## WHAT IS NEEDED
Output every one of the following items again, word for word and without any change.

[Target pointing data]
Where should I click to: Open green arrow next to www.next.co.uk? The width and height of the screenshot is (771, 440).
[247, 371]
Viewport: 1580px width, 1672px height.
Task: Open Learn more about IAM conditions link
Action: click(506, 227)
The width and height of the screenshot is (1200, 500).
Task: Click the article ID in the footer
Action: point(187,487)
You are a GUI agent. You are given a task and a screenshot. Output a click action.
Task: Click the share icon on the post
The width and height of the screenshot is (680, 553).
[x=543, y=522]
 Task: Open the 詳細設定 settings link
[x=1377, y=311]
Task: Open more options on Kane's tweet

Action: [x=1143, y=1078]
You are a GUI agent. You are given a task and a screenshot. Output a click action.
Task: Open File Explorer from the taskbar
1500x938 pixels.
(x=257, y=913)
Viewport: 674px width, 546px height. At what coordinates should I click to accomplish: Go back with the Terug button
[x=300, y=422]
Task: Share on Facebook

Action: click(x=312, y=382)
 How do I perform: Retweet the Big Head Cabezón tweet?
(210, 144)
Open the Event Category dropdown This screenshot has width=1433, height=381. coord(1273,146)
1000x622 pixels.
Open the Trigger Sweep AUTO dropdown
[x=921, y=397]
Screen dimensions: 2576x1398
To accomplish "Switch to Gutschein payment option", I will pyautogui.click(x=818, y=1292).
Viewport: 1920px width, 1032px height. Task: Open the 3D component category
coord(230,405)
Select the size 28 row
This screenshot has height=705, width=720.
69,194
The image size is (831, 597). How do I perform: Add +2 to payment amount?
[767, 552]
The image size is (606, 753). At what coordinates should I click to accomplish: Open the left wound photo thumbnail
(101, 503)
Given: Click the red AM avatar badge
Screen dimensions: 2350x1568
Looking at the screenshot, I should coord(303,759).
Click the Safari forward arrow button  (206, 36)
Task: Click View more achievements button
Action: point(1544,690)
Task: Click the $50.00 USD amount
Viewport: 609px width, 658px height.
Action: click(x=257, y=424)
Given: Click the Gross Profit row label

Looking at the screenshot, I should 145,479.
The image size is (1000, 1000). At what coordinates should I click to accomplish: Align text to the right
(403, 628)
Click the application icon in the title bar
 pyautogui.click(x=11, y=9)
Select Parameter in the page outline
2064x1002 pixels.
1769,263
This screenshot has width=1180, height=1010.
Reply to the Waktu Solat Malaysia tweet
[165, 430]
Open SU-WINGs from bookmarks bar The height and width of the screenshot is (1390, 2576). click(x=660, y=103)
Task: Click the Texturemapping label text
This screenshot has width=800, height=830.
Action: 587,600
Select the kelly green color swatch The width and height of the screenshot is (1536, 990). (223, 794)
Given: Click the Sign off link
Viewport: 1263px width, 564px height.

## SOLUTION TO THIS TASK
Where should I click to: Open green arrow next to www.next.co.uk? The width and height of the screenshot is (771, 440).
[247, 371]
Viewport: 1580px width, 1672px height.
Task: Open Learn more about IAM conditions link
Action: click(506, 227)
The width and height of the screenshot is (1200, 500).
Task: Click the article ID in the footer
Action: point(187,487)
You are a GUI agent. You are given a task and a screenshot. Output a click action.
Task: Click the share icon on the post
The width and height of the screenshot is (680, 553).
[x=543, y=522]
 Task: Open the 詳細設定 settings link
[x=1377, y=311]
Task: Open more options on Kane's tweet

Action: [x=1143, y=1078]
You are a GUI agent. You are given a task and a screenshot. Output a click action.
Task: Open File Explorer from the taskbar
1500x938 pixels.
(x=257, y=913)
Viewport: 674px width, 546px height. At what coordinates should I click to accomplish: Go back with the Terug button
[x=300, y=422]
Task: Share on Facebook

Action: click(x=312, y=382)
 How do I perform: Retweet the Big Head Cabezón tweet?
(210, 144)
Open the Event Category dropdown This screenshot has width=1433, height=381. coord(1273,146)
1000x622 pixels.
Open the Trigger Sweep AUTO dropdown
[x=921, y=397]
Screen dimensions: 2576x1398
To accomplish "Switch to Gutschein payment option", I will pyautogui.click(x=818, y=1292).
Viewport: 1920px width, 1032px height. Task: Open the 3D component category
coord(230,405)
Select the size 28 row
This screenshot has height=705, width=720.
69,194
The image size is (831, 597). How do I perform: Add +2 to payment amount?
[767, 552]
The image size is (606, 753). At what coordinates should I click to accomplish: Open the left wound photo thumbnail
(101, 503)
Given: Click the red AM avatar badge
Screen dimensions: 2350x1568
Looking at the screenshot, I should coord(303,759).
Click the Safari forward arrow button  (206, 36)
Task: Click View more achievements button
Action: point(1544,690)
Task: Click the $50.00 USD amount
Viewport: 609px width, 658px height.
Action: click(x=257, y=424)
Given: Click the Gross Profit row label

Looking at the screenshot, I should 145,479.
The image size is (1000, 1000). At what coordinates should I click to accomplish: Align text to the right
(403, 628)
Click the application icon in the title bar
 pyautogui.click(x=11, y=9)
Select Parameter in the page outline
2064x1002 pixels.
1769,263
This screenshot has width=1180, height=1010.
Reply to the Waktu Solat Malaysia tweet
[165, 430]
Open SU-WINGs from bookmarks bar The height and width of the screenshot is (1390, 2576). click(x=660, y=103)
Task: Click the Texturemapping label text
This screenshot has width=800, height=830.
Action: 587,600
Select the kelly green color swatch The width and height of the screenshot is (1536, 990). (223, 794)
Given: Click the Sign off link
Viewport: 1263px width, 564px height.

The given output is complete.